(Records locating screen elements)
━━━

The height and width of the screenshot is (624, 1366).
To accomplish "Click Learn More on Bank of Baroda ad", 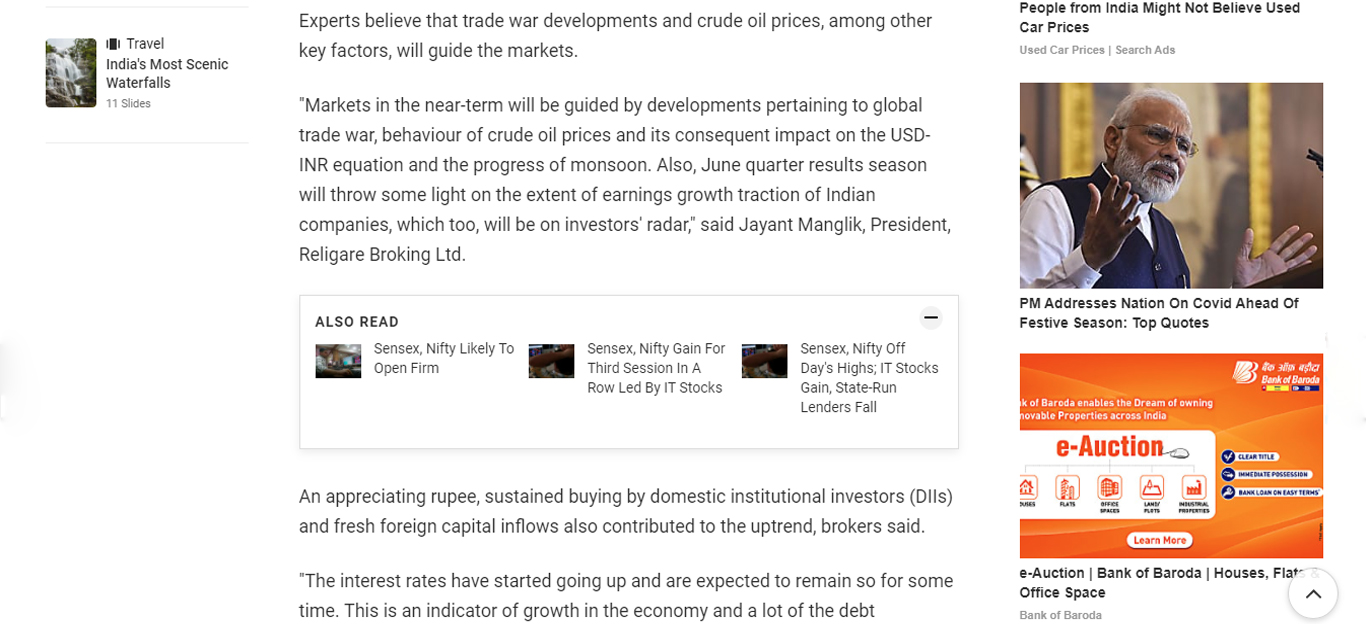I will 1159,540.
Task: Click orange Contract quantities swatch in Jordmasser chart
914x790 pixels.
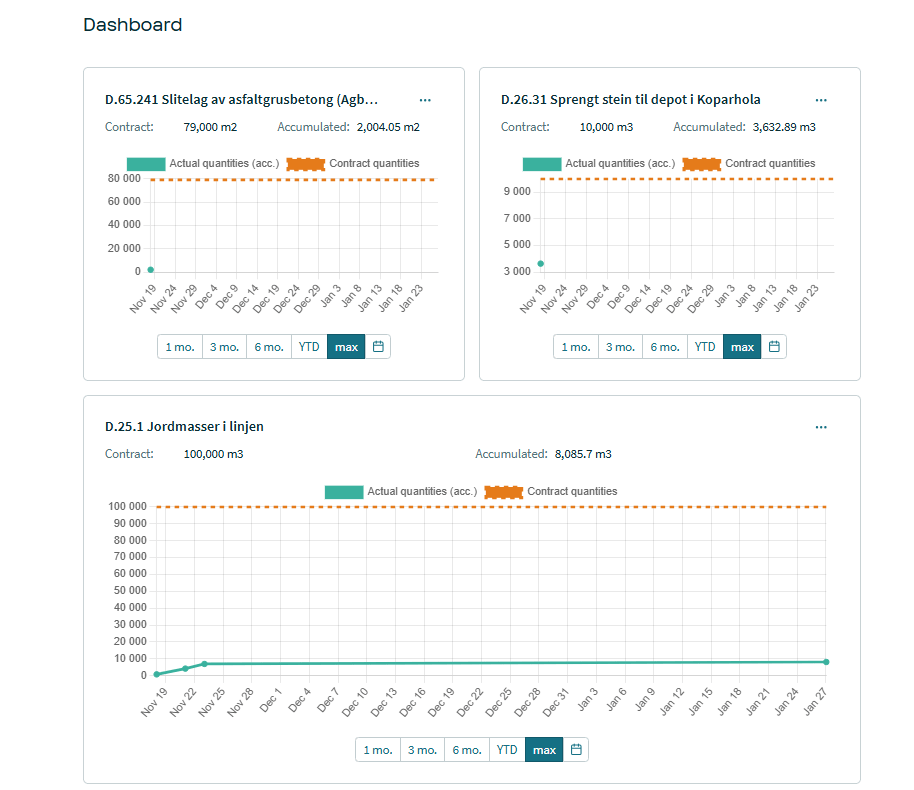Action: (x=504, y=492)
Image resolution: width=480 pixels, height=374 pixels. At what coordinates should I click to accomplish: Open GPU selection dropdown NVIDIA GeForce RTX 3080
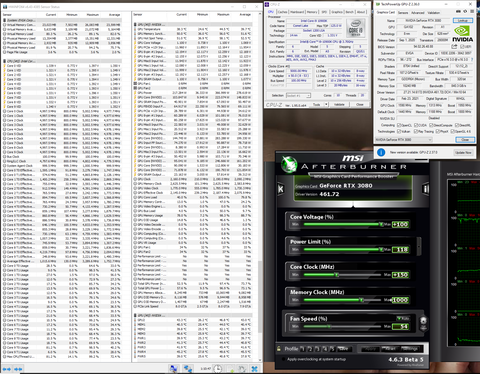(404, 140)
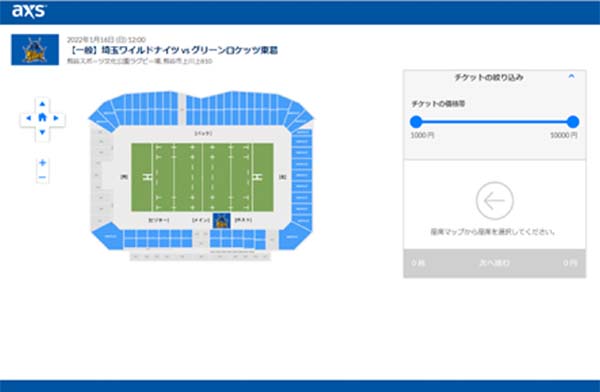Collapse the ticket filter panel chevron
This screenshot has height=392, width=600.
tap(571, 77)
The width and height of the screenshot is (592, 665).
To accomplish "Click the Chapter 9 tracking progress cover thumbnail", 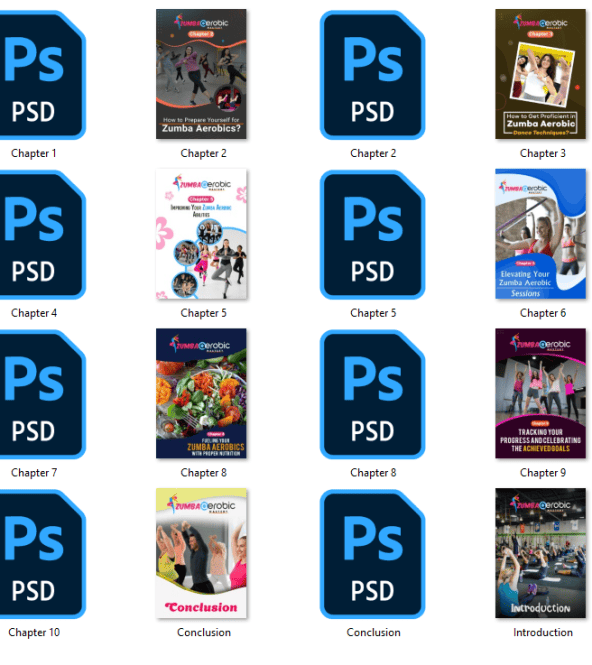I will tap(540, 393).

━━━

Objective
Copy out each line of the records that contains the string "pixels". Case counts.

Solution to this exercise
914x790 pixels.
Image resolution: width=480 pixels, height=374 pixels. At what coordinates should I click to accomplish: Open GPU selection dropdown NVIDIA GeForce RTX 3080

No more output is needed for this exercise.